Identity theft and on-line fraud have become widespread problems in the United States. Each year, many adults in the U.S. have their identities stolen and numerous accounts are compromised, leading to significant losses as a result of identity theft. While the fraud losses themselves are significant, even more worrisome has been the negative impact to enterprises whose consumers have been victims of these breaches. Account churn, lower transaction volume, and even lower stock prices have made the extent of the losses hard to bear for many enterprises.
Weak authentication has led to Internet identity theft, phishing, and on-line financial fraud. As more consumers use computers and mobile devices for shopping, managing their finances, and accessing health care information, the risk of fraud and identity theft increases. Because of the impact of identity theft and on-line fraud on on-line businesses, more and more enterprises are evaluating authentication and security options for their on-line consumer base. This trend to improve security has also been driven by regulatory guidance related to strengthening authentication and security measures.

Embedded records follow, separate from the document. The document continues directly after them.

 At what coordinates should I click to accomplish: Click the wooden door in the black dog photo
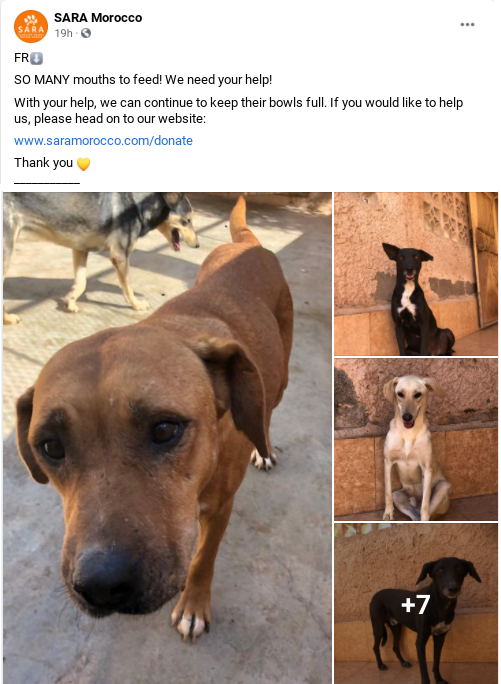[x=484, y=257]
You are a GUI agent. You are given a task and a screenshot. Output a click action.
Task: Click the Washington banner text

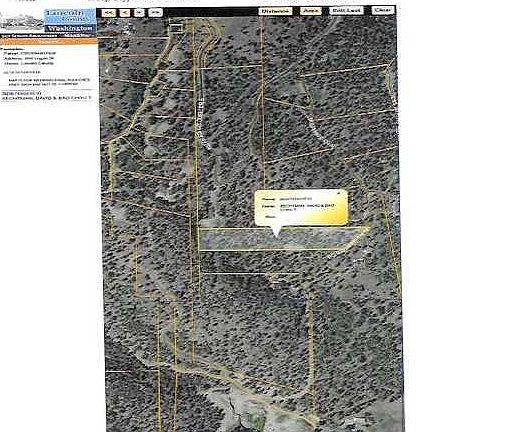(x=70, y=28)
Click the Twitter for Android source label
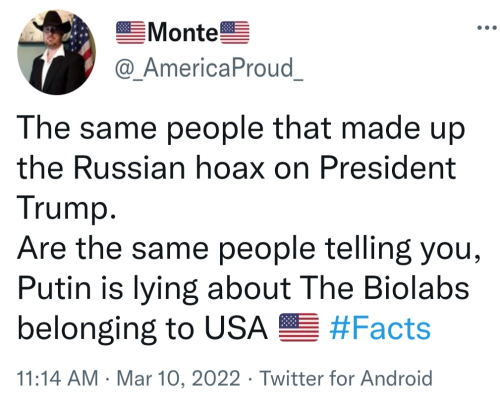This screenshot has height=397, width=500. [346, 378]
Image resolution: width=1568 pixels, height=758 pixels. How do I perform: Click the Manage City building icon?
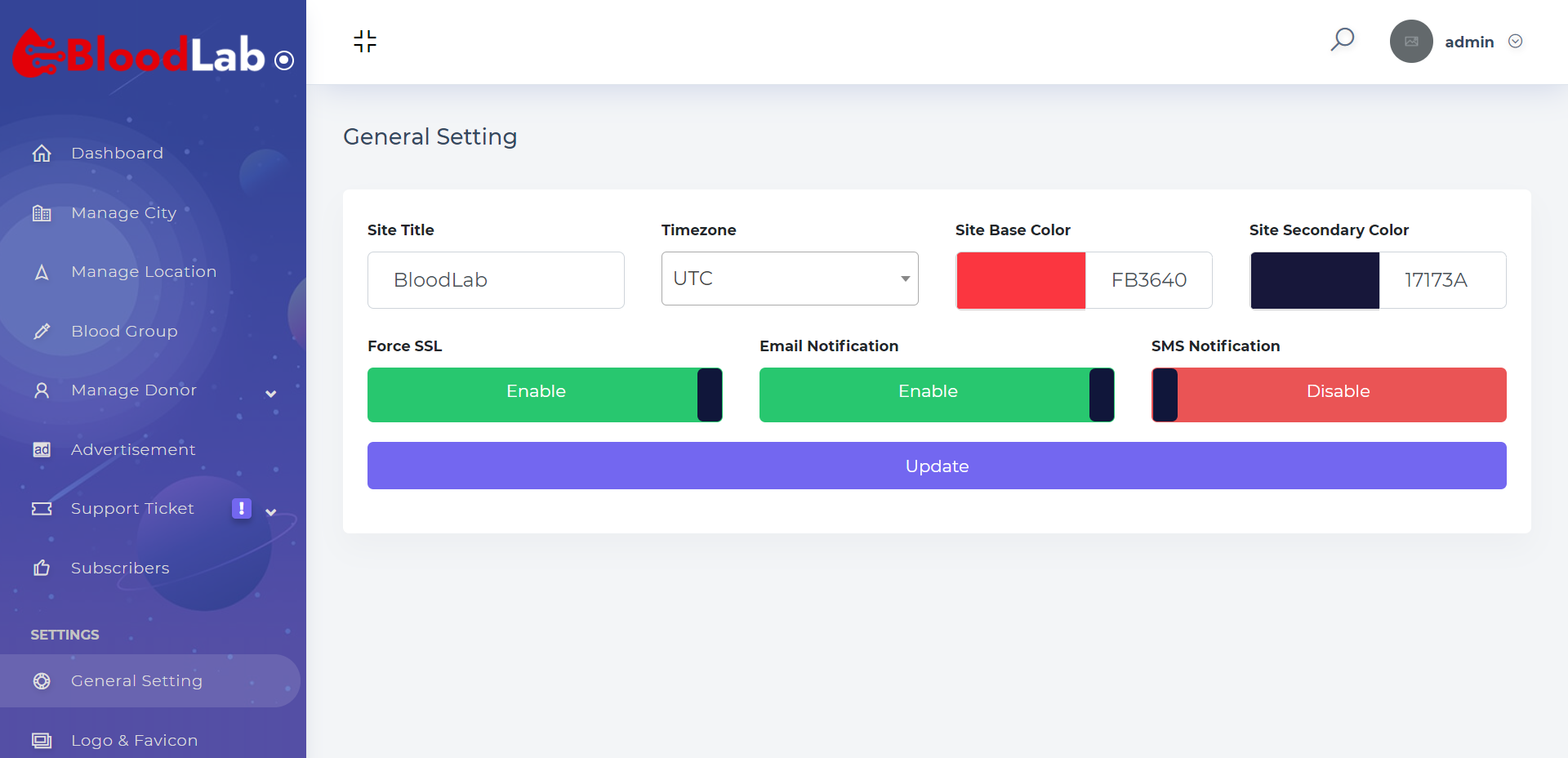[x=42, y=213]
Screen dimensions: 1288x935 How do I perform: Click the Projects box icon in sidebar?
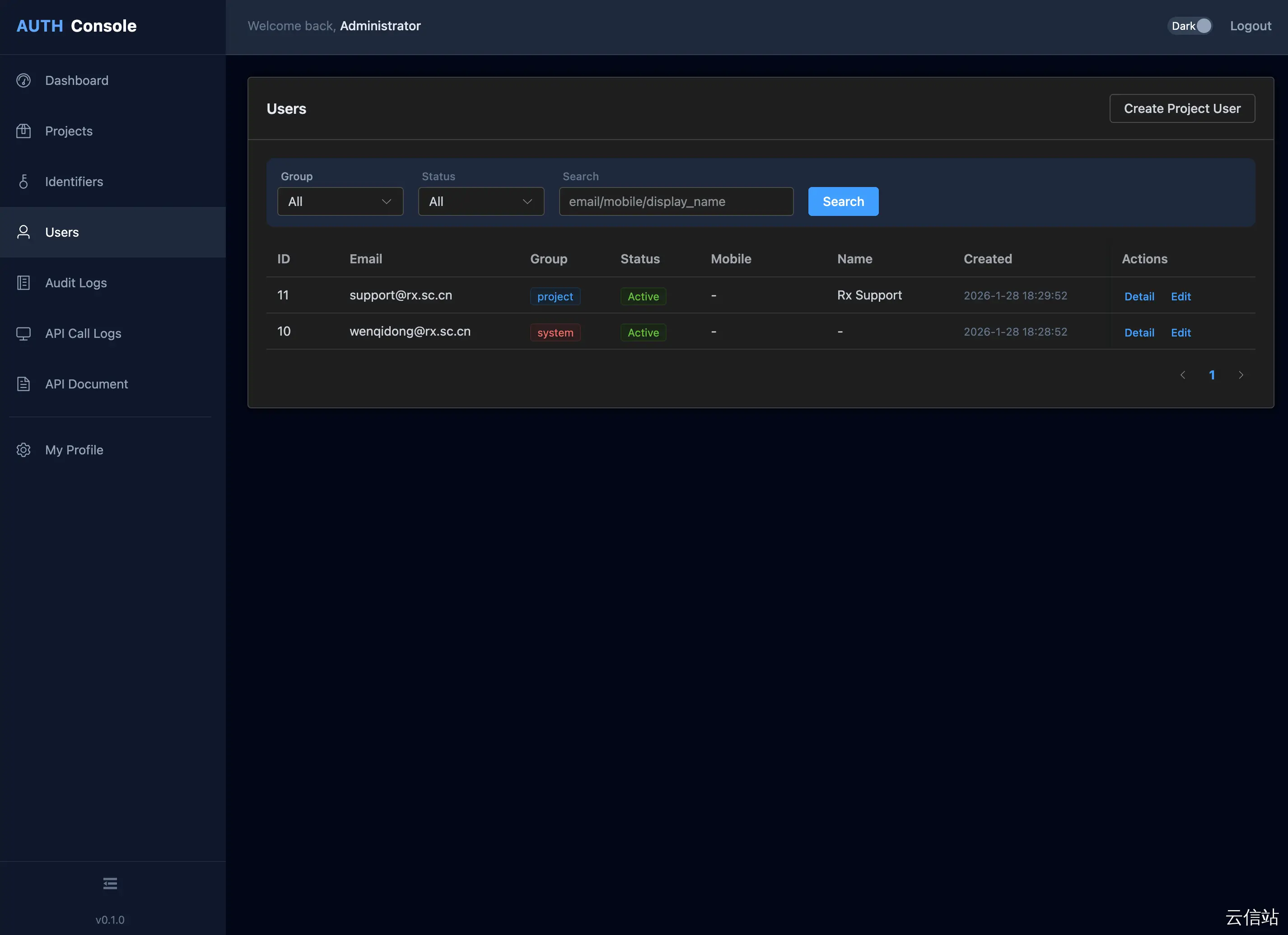23,131
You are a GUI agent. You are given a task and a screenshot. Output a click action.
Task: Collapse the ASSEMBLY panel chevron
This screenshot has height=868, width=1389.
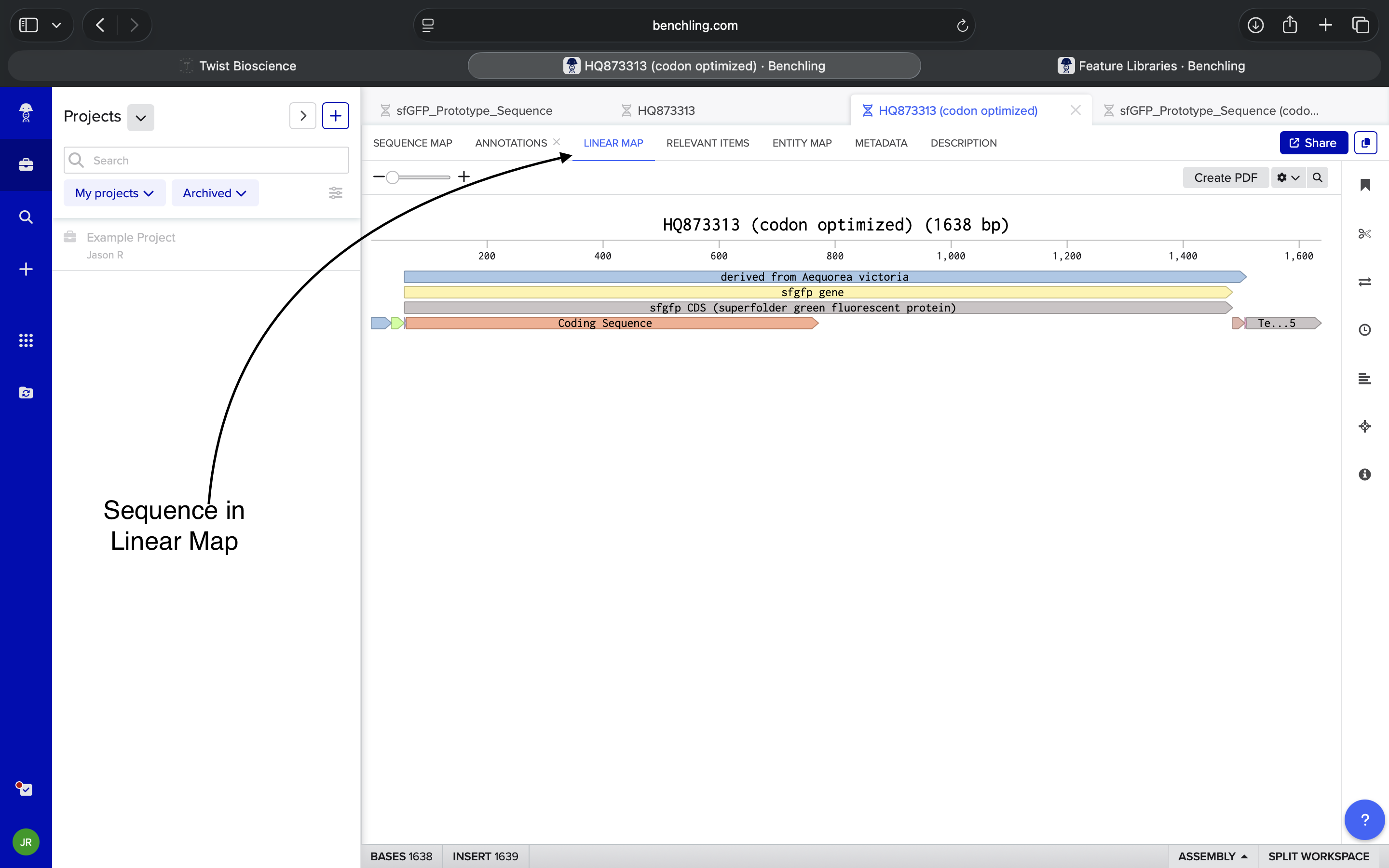coord(1244,855)
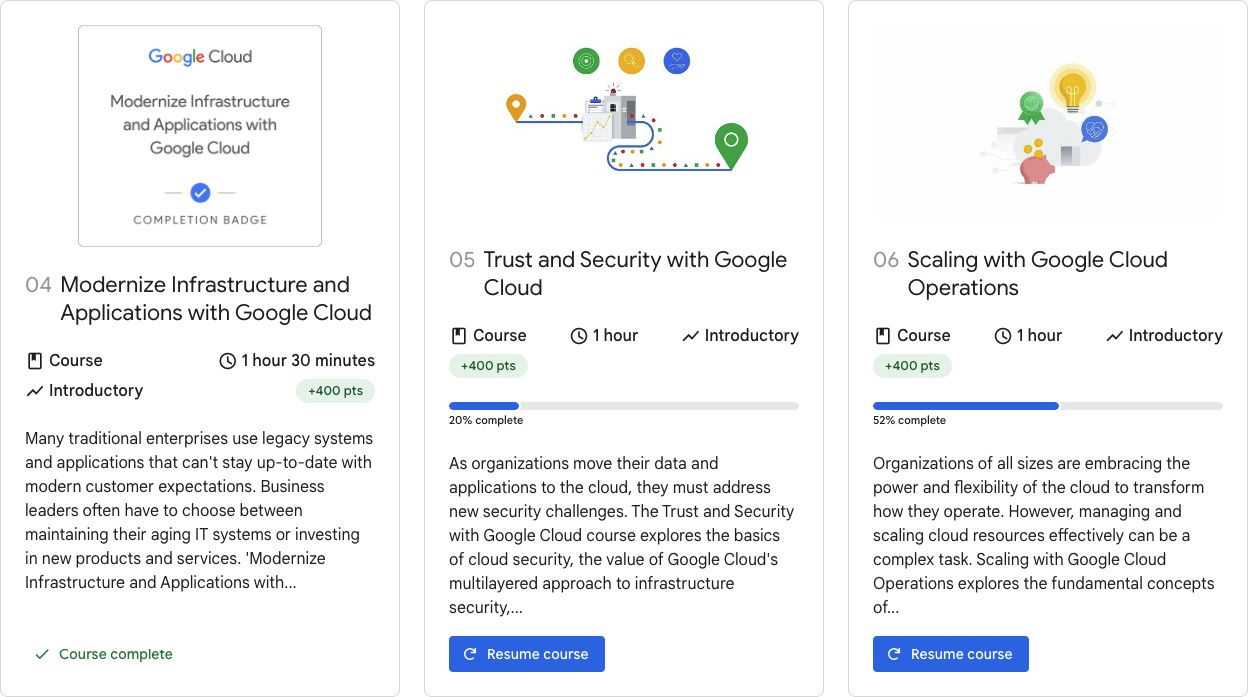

Fraud detection systems utilize methods and systems to authenticate users in order to secure employee and business-partner access to corporate networks and applications. The risk of enabling unauthorized access to corporate assets justifies the investment and change in behavior needed to deploy strong authentication. Fraud prevention thus enables the enterprise to make a fairly straightforward risk/reward evaluation. However, because these enterprise solutions have been designed for lower volume deployments, utilizing them for securing consumer applications is not entirely feasible. Scaling these enterprise authentication solutions to millions of users in a cost effective manner is nearly impossible.
Many fraud detection systems use a behavioral engine to assess the level of risk associated with an online transaction. A behavioral engine learns how a consumer uses the system to dynamically identify risk. It responds when consumer behavior changes, even if the change does not break a general rule. For example, a behavioral engine goes on alert when a consumer who always logs on from home suddenly logs in from another country. The same behavioral engine does not interfere when a consumer who regularly logs in from different places in the world changes location. A fraud detection system with both rules and behavioral engines does not require a consumer to change behavior, in fact it creates value from their consistency to help prevent fraud.
Despite the progress made in fraud detection systems based on behavioral engines, improvements in robust systems that can provide fraud detection in the context of a user that has a small number of transactions. Accordingly, there is a need in the art for systems and methods to improve identity protection for consumers who access resources infrequently and prevent fraud in such on-line transactions.